Но сейчас Морозов давал возможность Ласточкину выговориться и вволю порисоваться, чтобы тот отдохнул от трупа. Пардон, трупов. (Морозов много лет работал рядом с трупами и его всегда мутило от запаха формалина и от самого слова «труп»).

А судмедэксперт вошёл в раж.

– Тех пятерых он не хотел, чтоб быстро опознали, – разглагольствовал Ласточкин, – а эту, наоборот, подставил. И неспроста! Помнишь, когда шумиха была? Всех – на уши! В городе – Фреди Крюгер, а мы не шевелимся! Взбодрили по полной. Так все забегали – мама дорогая! Ну, и чуть не взяли упыря тёпленьким. Ещё бы чуть-чуть бы… Но испугался зверёк наш ласковый, вот и подбросил суперлипу, что, типа, ещё один маньяк завёлся, другой, типа.

– Открыл второй фронт!

– Во-во! – встрепенулся Ласточкин. – Если мы б творчески к процессу подошли, то поймали бы. А тебя – в госпиталь! Ты раненый. И Шабалина тёща скалкой оприходовала. Тоже почти раненый.

– Боевая женщина, – подхватил Морозов. – Нам нужны такие.

– Короче, он это, – подытожил судмедэксперт. – Только с приподвывертом!

Он глянул в тёмное окно и тут же ринулся к двери.

– Бегу, лечу! – бросил он и, обернувшись, со значением добавил. – А то у меня не только тёща, но и жена боевая!

Морозов ухмыльнулся: «Понял, что Анька на него не клюнула».

На пороге Ласточкин столкнулся нос к носу с Шабалиным, строевым шагом направлявшимся к «главному», потрепал его, прямо как Мурзика, по плечу и ускакал, наконец, домой.

Шабалин, едва перешагнув порог кабинета, слюняво запричитал:

– Мурзенька!

Пёс с радостным визгом бросился вперёд и сразу поставил лапы ему на плечи.

– Будет цацкаться! – улыбаясь, проворчал Морозов. – Юр, а ты чего не дома? Тебе на электричке пилить!

– «Люди гибнут за металл», – процитировал Шабалин, не переставая гладить Мурзика.

– Не евши, наверное, – вздохнул Морозов. – А у меня бутеры закончились. Мы с Мурзиком бутеры с салями съели.
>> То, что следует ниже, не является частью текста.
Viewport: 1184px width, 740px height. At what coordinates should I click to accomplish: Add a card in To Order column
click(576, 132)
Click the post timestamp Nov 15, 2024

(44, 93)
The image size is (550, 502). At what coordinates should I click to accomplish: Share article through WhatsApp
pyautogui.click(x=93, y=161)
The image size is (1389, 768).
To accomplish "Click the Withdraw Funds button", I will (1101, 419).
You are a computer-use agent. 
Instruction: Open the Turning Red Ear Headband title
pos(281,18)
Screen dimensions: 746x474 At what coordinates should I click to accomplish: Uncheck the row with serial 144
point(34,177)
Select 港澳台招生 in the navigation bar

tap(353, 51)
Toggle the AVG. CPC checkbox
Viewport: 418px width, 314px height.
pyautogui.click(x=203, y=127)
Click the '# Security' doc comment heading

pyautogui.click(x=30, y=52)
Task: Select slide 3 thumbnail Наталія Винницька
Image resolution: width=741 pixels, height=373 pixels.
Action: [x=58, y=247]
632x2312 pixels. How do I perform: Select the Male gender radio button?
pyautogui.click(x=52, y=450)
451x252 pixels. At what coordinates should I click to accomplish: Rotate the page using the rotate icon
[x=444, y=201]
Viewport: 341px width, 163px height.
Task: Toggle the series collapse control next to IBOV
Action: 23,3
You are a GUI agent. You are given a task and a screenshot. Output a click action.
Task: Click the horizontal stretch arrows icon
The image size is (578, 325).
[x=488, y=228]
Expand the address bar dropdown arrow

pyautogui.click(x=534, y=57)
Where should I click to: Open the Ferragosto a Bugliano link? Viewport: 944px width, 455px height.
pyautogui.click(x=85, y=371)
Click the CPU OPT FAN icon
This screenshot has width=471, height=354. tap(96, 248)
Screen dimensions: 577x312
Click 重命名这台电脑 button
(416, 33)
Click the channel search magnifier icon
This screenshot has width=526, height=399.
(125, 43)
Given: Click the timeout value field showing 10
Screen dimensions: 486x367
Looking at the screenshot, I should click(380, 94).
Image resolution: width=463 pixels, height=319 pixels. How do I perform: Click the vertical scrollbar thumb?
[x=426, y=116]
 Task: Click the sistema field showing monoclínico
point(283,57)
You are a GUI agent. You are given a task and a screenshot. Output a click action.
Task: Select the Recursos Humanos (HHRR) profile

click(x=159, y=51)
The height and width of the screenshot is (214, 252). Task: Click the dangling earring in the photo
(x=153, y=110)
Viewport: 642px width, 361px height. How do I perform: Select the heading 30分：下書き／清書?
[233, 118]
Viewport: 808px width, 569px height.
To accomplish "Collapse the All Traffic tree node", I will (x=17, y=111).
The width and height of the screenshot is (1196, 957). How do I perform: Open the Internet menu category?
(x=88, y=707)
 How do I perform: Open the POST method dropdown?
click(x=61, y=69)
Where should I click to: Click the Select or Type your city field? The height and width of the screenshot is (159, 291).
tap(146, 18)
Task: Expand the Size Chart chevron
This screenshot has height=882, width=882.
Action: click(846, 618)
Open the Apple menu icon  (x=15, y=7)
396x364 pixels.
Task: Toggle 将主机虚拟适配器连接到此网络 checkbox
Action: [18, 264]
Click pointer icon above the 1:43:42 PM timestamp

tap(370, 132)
– Я сбегаю! Шаурма за углом!.– крикнула Анна и пулей вылетела из кабинета.

Шабалин хотел остановить её, поймав за руку, но его ловкость напрямую столкнулась с резвостью барышни, желающей, во что бы то ни стало, отличиться, и… Фьюить! Не поймал.

– Чего? Зачем? – начал было ворчать Шабалин, но было видно, что ему такое внимание очень приятно.